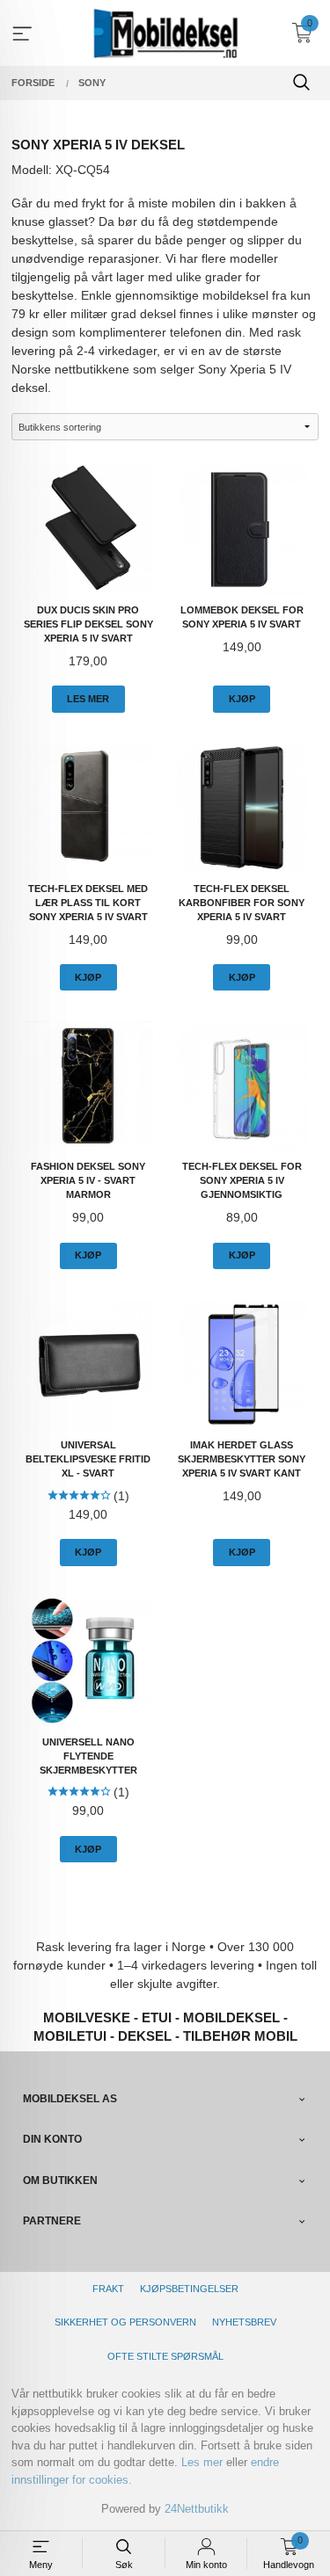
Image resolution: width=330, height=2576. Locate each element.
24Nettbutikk (197, 2508)
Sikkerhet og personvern (125, 2322)
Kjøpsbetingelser (189, 2288)
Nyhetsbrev (244, 2322)
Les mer (202, 2462)
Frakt (108, 2288)
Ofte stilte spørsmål (165, 2356)
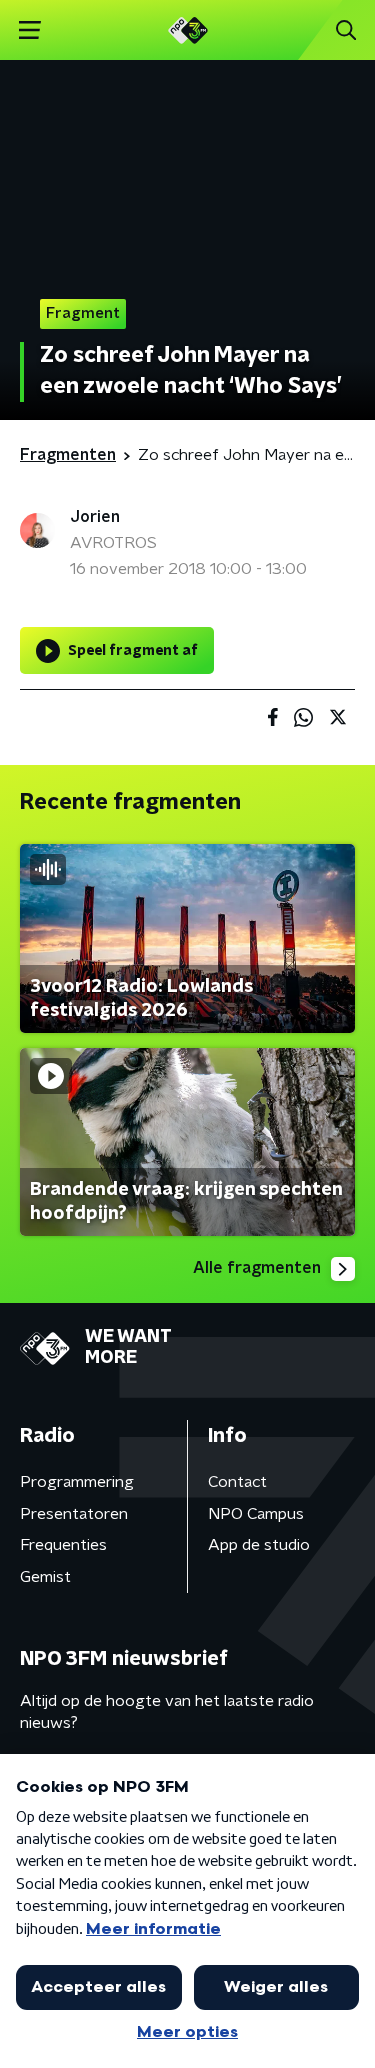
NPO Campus (256, 1514)
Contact (237, 1482)
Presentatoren (74, 1514)
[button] (29, 30)
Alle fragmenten (257, 1268)
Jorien (95, 517)
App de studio (259, 1545)
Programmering (77, 1482)
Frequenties (63, 1545)
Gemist (45, 1577)
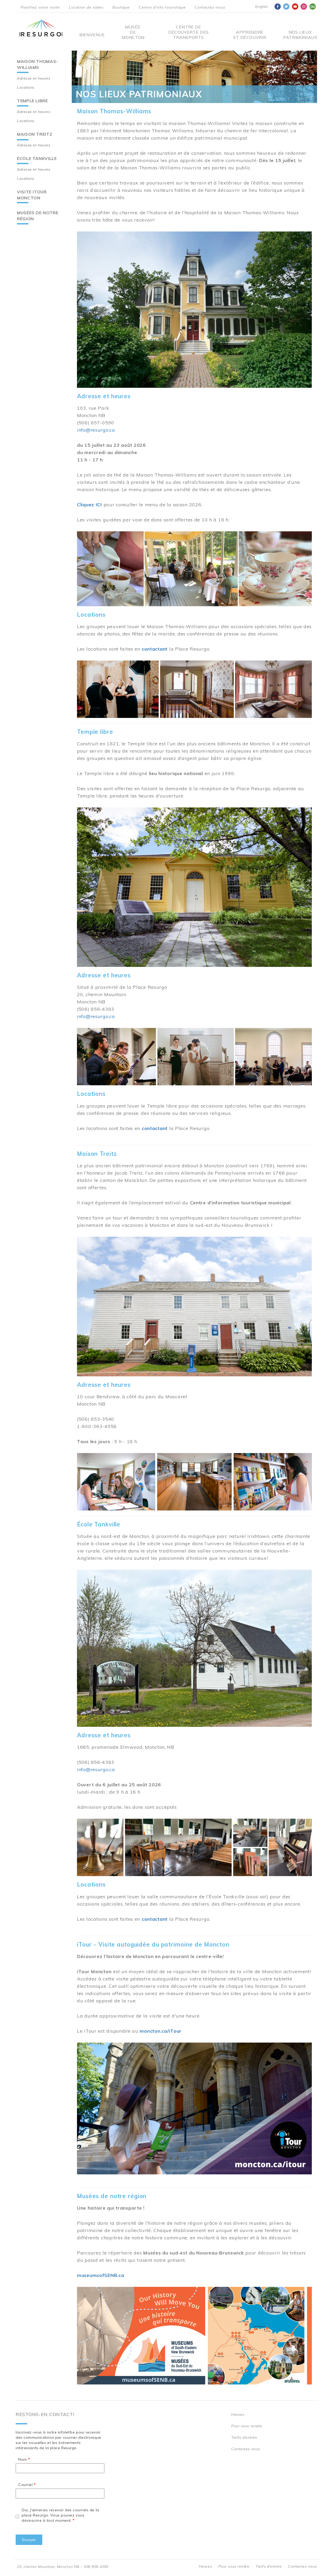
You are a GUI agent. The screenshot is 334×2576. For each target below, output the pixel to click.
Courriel (25, 2484)
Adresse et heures (33, 78)
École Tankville (37, 158)
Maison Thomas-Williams (37, 64)
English (261, 6)
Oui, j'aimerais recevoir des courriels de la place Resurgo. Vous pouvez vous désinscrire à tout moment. (60, 2515)
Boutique (121, 7)
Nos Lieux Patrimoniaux (300, 34)
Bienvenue (92, 34)
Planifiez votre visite (40, 7)
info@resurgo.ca (96, 430)
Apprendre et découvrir (249, 34)
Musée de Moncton (133, 32)
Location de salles (86, 7)
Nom (22, 2459)
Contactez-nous (210, 7)
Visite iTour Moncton (32, 194)
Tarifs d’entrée (244, 2437)
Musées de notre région (37, 215)
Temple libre (32, 100)
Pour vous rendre (246, 2426)
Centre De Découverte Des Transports (188, 32)
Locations (25, 87)
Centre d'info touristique (162, 7)
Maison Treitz (34, 134)
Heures (237, 2414)
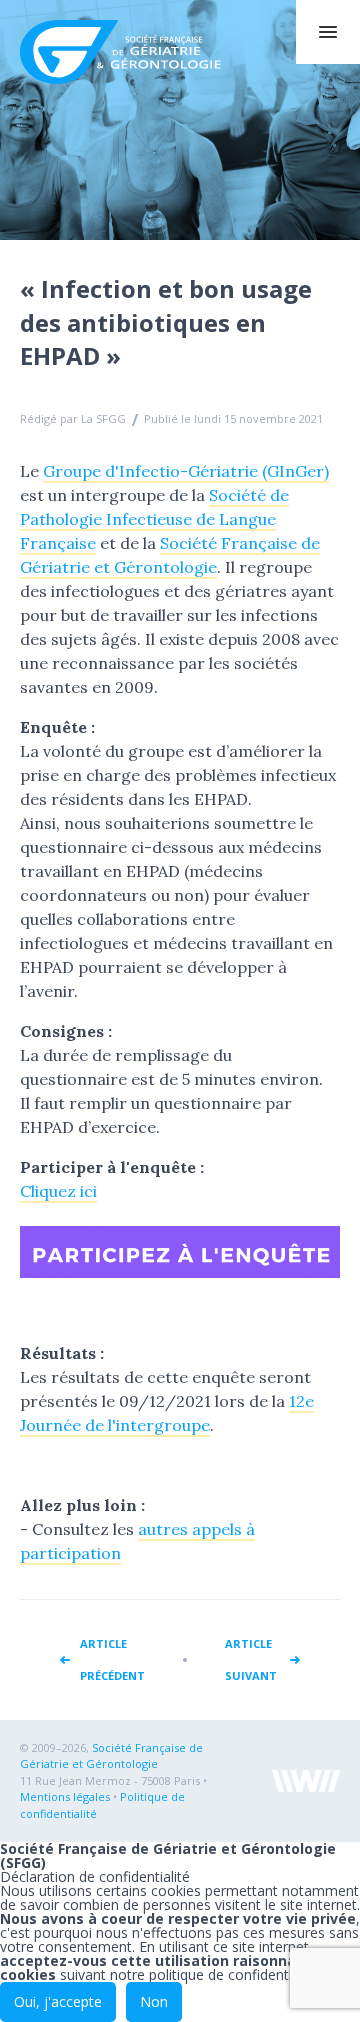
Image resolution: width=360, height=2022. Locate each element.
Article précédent (112, 1659)
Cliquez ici (58, 1191)
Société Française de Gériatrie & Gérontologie (128, 52)
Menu (328, 32)
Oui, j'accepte (58, 2001)
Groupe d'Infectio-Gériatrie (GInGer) (186, 471)
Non (154, 2001)
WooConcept (306, 1781)
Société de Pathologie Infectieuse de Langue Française (154, 519)
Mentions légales (65, 1796)
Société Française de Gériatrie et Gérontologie (111, 1756)
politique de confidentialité (234, 1974)
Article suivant (251, 1659)
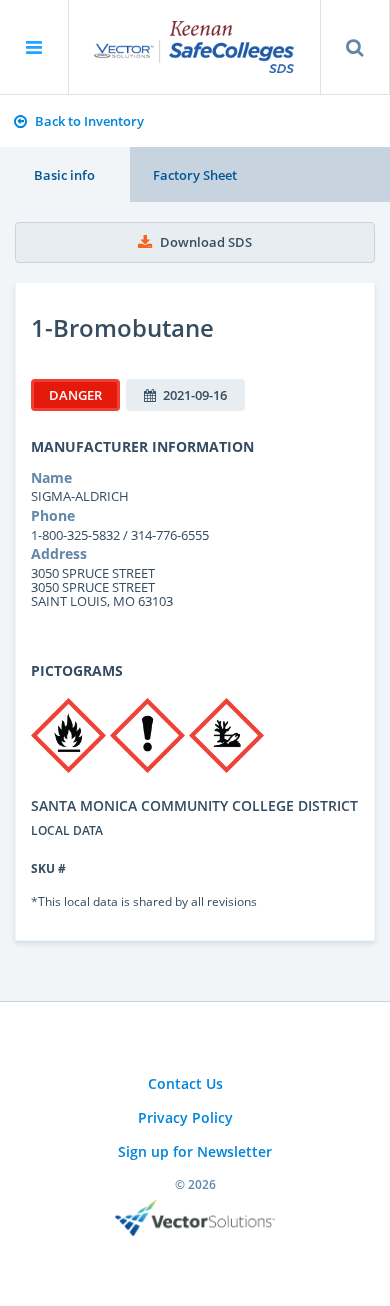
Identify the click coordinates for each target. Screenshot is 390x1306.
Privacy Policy (185, 1117)
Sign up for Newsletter (195, 1151)
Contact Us (185, 1083)
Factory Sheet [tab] (195, 175)
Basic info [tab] (64, 175)
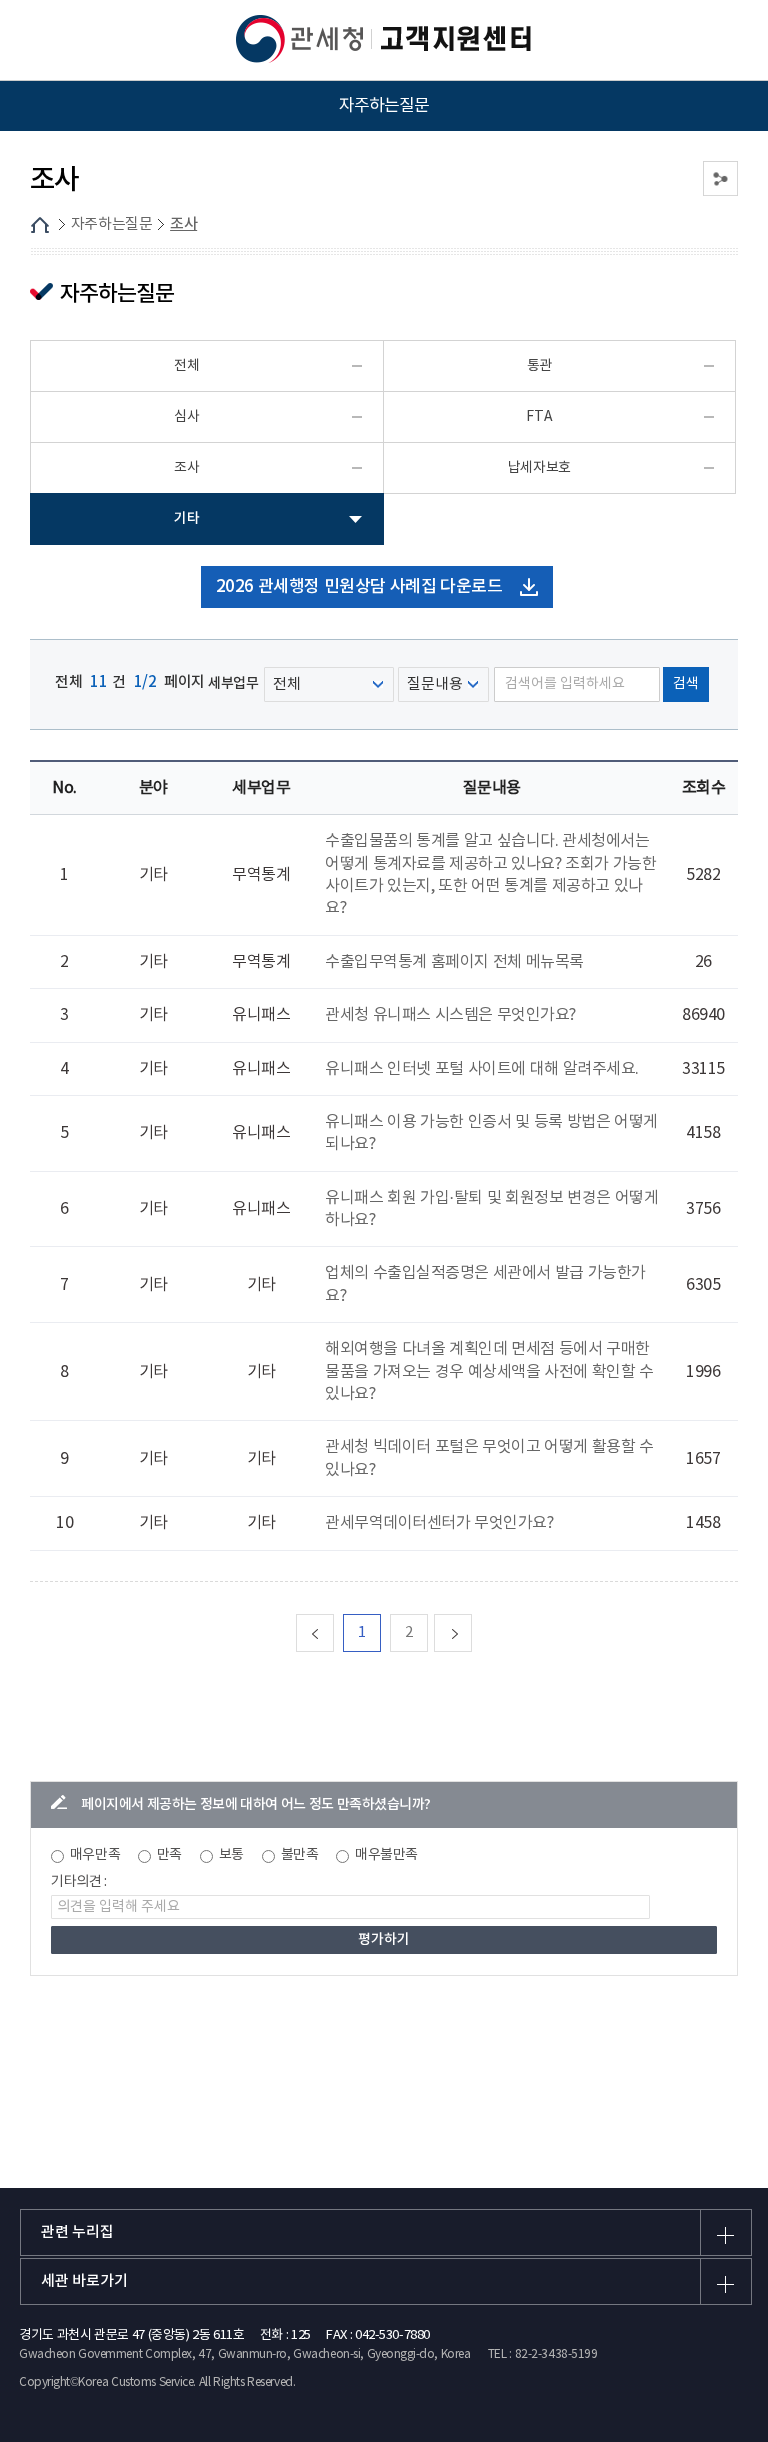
====
#### Your objective
Take the listing above and print it exactly, apart from the pictures.

#### Response
Image resolution: width=330, height=2576. Locate each element.
24Nettbutikk (197, 2508)
Sikkerhet og personvern (125, 2322)
Kjøpsbetingelser (189, 2288)
Nyhetsbrev (244, 2322)
Les mer (202, 2462)
Frakt (108, 2288)
Ofte stilte spørsmål (165, 2356)
NPO Campus (256, 1514)
Contact (237, 1482)
Presentatoren (74, 1514)
[button] (29, 30)
Alle fragmenten (257, 1268)
Jorien (95, 517)
App de studio (259, 1545)
Programmering (77, 1482)
Frequenties (63, 1545)
Gemist (45, 1577)
You are a GUI agent. The screenshot is 334×2576. For each target below, output the pixel to click.
Courriel (25, 2484)
Adresse et heures (33, 78)
École Tankville (37, 158)
Maison Thomas-Williams (37, 64)
English (261, 6)
Oui, j'aimerais recevoir des courriels de la place Resurgo. Vous pouvez vous désinscrire à tout moment. (60, 2515)
Boutique (121, 7)
Nos Lieux Patrimoniaux (300, 34)
Bienvenue (92, 34)
Planifiez votre visite (40, 7)
info@resurgo.ca (96, 430)
Apprendre et découvrir (249, 34)
Musée de Moncton (133, 32)
Location de salles (86, 7)
Nom (22, 2459)
Contactez-nous (210, 7)
Visite iTour Moncton (32, 194)
Tarifs d’entrée (244, 2437)
Musées de notre région (37, 215)
Temple libre (32, 100)
Pour vous rendre (246, 2426)
Centre De Découverte Des Transports (188, 32)
Locations (25, 87)
Centre d'info touristique (162, 7)
Maison Treitz (34, 134)
Heures (237, 2414)
Image resolution: width=360, height=2022. Locate each element.
Article précédent (112, 1659)
Cliquez ici (58, 1191)
Société Française de Gériatrie & Gérontologie (128, 52)
Menu (328, 32)
Oui, j'accepte (58, 2001)
Groupe d'Infectio-Gériatrie (GInGer) (186, 471)
Non (154, 2001)
WooConcept (306, 1781)
Société de Pathologie Infectieuse de Langue Française (154, 519)
Mentions légales (65, 1796)
Société Française de Gériatrie et Gérontologie (111, 1756)
politique de confidentialité (234, 1974)
Article suivant (251, 1659)
Identify the click coordinates for each target. Screenshot is 390x1306.
Privacy Policy (185, 1117)
Sign up for Newsletter (195, 1151)
Contact Us (185, 1083)
Factory Sheet [tab] (195, 175)
Basic info [tab] (64, 175)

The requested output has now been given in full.